Il paroit cependant par d'autres monumens qu'il n'y étoit pas généralement
reconnu non plus qu'en Aquitaine, sans doute par les intrigues secrètes de
Bernard, qui outre qu'il étoit toujours attaché à Pépin, travailloit à se
rendre indépendant dans son duché ou gouvernement de Septimanie.
-
- Nous voions en effet qu'en
842 on ne datoit les chartes dans plusieurs endroits de cette province et de la
Marche d'Espagne que depuis la mort de Louis le Débonnaire, sans aucune mention
du prince régnant. C'est ce qu'on voit dans quelques actes passez au mois
d'Août dans le diocèse de Gironne. Un autre du diocèse de Béziers passé au nom
des exécuteurs testamentaires d'un seigneur du pays appelle Teutbert, est daté
du 23 Décembre de la même année, la III année après la mort de Louis le
Débonnaire, et après qu'il eut transmis son autorité à Lothaire son fils.

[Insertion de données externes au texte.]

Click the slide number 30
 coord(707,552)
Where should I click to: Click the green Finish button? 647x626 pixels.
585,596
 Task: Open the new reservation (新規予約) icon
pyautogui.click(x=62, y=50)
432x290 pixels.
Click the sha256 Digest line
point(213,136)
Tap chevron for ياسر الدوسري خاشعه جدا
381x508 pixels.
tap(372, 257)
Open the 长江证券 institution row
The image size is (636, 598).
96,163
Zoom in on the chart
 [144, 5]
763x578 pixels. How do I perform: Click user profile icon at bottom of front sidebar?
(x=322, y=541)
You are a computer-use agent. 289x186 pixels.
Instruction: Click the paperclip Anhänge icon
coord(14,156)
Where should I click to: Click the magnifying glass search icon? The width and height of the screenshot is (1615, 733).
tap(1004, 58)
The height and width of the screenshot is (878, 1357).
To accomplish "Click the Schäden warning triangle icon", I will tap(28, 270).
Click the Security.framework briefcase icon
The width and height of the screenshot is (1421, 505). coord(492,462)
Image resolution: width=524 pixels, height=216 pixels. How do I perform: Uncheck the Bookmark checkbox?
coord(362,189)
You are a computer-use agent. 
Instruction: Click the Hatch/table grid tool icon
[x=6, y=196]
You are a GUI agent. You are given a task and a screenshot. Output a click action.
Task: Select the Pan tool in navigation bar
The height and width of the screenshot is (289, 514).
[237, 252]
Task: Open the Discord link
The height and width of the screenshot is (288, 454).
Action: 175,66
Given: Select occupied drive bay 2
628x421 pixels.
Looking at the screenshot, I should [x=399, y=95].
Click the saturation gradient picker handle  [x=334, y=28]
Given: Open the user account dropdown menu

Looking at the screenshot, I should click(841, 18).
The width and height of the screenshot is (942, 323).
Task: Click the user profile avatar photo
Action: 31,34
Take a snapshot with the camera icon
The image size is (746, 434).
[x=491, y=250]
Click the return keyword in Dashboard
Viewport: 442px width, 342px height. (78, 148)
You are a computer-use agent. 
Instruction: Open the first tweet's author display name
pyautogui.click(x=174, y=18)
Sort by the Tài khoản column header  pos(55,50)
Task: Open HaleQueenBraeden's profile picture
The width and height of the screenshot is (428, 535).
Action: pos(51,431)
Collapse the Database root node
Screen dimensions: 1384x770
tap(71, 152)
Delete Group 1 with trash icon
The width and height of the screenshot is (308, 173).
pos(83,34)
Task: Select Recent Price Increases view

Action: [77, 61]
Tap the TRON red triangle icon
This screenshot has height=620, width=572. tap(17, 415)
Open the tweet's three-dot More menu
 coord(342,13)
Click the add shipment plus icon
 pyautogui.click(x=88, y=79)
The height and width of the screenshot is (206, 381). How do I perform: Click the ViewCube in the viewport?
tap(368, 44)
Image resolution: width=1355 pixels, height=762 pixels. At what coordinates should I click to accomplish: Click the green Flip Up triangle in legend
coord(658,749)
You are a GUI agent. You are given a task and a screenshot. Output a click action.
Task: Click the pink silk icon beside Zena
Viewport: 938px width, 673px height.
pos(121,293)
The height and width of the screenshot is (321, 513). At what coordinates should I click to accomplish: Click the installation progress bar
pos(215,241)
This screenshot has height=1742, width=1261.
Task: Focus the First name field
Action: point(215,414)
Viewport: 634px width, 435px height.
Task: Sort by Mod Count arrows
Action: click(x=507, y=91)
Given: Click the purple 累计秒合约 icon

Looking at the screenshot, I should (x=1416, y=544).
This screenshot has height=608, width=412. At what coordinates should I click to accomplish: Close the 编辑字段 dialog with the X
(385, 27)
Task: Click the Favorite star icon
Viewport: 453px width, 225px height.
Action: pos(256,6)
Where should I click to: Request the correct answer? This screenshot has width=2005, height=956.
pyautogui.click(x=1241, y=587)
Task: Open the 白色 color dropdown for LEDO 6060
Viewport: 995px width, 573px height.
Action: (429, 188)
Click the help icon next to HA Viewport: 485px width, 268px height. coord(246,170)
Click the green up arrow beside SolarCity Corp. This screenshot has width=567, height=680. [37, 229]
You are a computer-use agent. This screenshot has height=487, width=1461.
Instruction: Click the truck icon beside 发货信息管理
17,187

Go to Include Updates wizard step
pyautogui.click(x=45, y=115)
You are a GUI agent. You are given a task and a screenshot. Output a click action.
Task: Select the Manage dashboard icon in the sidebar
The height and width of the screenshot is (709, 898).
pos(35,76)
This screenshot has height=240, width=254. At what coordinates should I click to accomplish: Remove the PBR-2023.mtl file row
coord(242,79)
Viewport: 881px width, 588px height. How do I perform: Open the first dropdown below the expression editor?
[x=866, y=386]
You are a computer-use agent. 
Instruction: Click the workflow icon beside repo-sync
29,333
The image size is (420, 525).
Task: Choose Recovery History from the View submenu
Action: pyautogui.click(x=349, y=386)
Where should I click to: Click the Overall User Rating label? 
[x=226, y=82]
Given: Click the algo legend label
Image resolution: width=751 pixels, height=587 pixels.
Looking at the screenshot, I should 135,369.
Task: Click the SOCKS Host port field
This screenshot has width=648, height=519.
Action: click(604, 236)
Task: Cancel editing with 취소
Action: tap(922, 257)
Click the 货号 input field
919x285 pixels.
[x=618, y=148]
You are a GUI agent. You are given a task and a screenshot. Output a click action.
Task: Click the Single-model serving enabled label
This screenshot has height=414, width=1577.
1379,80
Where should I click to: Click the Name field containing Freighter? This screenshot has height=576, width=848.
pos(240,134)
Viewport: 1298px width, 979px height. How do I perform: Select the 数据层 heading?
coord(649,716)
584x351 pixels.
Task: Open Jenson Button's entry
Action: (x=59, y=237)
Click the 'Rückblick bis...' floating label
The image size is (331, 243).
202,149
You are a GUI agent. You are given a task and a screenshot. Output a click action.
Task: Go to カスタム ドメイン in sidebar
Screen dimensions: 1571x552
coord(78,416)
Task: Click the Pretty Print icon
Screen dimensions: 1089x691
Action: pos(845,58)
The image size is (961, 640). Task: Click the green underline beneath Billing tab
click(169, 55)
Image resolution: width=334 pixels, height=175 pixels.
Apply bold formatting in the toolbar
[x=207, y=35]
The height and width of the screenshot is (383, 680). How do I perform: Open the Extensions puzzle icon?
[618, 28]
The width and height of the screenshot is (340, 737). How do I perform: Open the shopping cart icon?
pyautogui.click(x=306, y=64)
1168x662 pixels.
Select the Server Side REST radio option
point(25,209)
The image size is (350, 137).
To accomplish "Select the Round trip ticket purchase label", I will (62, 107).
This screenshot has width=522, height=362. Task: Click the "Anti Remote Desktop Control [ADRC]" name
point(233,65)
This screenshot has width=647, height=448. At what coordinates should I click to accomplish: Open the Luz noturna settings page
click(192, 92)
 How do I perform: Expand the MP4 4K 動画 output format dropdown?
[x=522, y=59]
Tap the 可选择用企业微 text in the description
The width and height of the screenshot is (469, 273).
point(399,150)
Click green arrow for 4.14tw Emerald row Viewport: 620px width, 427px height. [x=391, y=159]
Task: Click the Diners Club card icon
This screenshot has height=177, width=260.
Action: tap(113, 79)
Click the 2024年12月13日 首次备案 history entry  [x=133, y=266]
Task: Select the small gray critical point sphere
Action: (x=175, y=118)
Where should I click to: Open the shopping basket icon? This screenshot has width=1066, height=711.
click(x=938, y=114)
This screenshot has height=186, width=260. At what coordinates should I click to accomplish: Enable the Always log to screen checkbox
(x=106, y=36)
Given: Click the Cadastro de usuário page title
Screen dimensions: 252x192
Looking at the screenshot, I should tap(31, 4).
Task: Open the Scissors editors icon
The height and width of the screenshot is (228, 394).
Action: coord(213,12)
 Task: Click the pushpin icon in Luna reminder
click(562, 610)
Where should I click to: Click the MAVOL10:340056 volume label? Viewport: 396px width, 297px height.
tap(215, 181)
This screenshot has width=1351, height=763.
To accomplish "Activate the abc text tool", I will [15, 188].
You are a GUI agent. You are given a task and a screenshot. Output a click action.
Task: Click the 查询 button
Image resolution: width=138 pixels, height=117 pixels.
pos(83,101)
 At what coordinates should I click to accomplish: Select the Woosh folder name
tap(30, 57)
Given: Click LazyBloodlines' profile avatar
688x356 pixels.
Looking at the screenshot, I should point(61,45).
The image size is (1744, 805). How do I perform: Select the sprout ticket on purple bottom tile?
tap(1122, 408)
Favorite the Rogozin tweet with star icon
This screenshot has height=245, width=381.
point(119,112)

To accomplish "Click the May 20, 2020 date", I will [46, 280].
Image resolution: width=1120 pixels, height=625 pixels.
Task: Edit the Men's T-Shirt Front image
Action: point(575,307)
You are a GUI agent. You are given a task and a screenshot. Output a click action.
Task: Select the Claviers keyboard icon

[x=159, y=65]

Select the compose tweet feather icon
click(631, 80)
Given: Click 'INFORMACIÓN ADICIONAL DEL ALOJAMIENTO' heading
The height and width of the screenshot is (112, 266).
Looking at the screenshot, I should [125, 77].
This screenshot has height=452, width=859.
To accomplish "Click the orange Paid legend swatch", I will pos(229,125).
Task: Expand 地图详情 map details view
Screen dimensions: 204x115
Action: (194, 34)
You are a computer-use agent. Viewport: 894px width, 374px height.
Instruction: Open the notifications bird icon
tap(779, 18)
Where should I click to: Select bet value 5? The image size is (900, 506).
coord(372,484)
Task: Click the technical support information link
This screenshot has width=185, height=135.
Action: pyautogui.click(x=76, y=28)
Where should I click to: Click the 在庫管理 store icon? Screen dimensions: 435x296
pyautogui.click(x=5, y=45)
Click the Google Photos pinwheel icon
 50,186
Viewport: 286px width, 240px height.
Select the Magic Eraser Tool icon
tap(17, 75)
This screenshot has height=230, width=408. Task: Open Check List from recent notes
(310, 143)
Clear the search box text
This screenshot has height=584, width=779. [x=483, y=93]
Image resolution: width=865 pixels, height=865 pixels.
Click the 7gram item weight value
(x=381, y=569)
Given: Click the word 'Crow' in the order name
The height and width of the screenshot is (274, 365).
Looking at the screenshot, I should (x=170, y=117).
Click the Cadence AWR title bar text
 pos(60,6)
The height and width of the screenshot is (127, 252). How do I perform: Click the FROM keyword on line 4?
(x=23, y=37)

Suivant une ancienne chronique dont l'auteur écrivoit dans la Septimanie, Lothaire
régna deux ans dans cette province après la mort de l'empereur Louis le
Débonnaire son père. On trouve enfin une nouvelle preuve de ce que nous venons
de dire dans le manuel de Dodane (Dhuoda) femme de Bernard duc de
Septimanie, commencé à Usez le dernier jour de Novembre de l'an 841 et achevé
dans la même ville le 2 de Février de l'année suivante, la II année après la
mort de Louis le Débonnaire, sous le règne du prince que Dieu avoit donné pour
gouverner, il est vrai que dans cet ouvrage cette dame exhorte son fils
Guillaume à demeurer fidèle et inviolablement attaché au roi Charles, qui reçut
ce jeune seigneur pour son vassal après la bataille de Fontenai ; mais elle
garde un profond silence sur la conduite du duc de Septimanie son époux. Au
reste ce manuel, composé de soixante trois chapitres, est un illustre monument
de la piété de Dodane, de sa tendresse pour ses enfans, et du soin qu'elle
prenoit de leur éducation : elle y donne par-tout d'excellentes leçons à
Guillaume son fils aîné.
-
- XXVI
-
- Second siège de Toulouse
par Charles le Chauve. Sunifred nommé marquis de Gothie à la place de Bernard.
(844)
-
- Charles dans le dessein
d'entreprendre de nouveau le siège de Toulouse, dont la prise devoit lui
assurer l'entière possession du roiaume d'Aquitaine, se disposa pendant l'hiver
à cette expédition. II se rendit en Touraine à la fin de l'année, et se
présenta devant cette ville au printems suivant. Il y étoit déjà arrivé dès le
11 de Mai, et avoit mis son quartier au monastère de Saint-Saturnin. Nous
connoissons la durée de ce siège par diverses chartes que ce prince accorda
alors tant en faveur des églises que des particuliers de la Septimanie et de
Marche d'Espagne : elles sont datées du monastère de S. Saturnin prés de
Toulouse. Ce prince ajoute dans quelques-unes, lorsque nous assiégions
Toulouse.
-
- L'une de ces chartes, datée
du 11 de Mai (an 844), fut accordée en faveur de Domnule abbé de S.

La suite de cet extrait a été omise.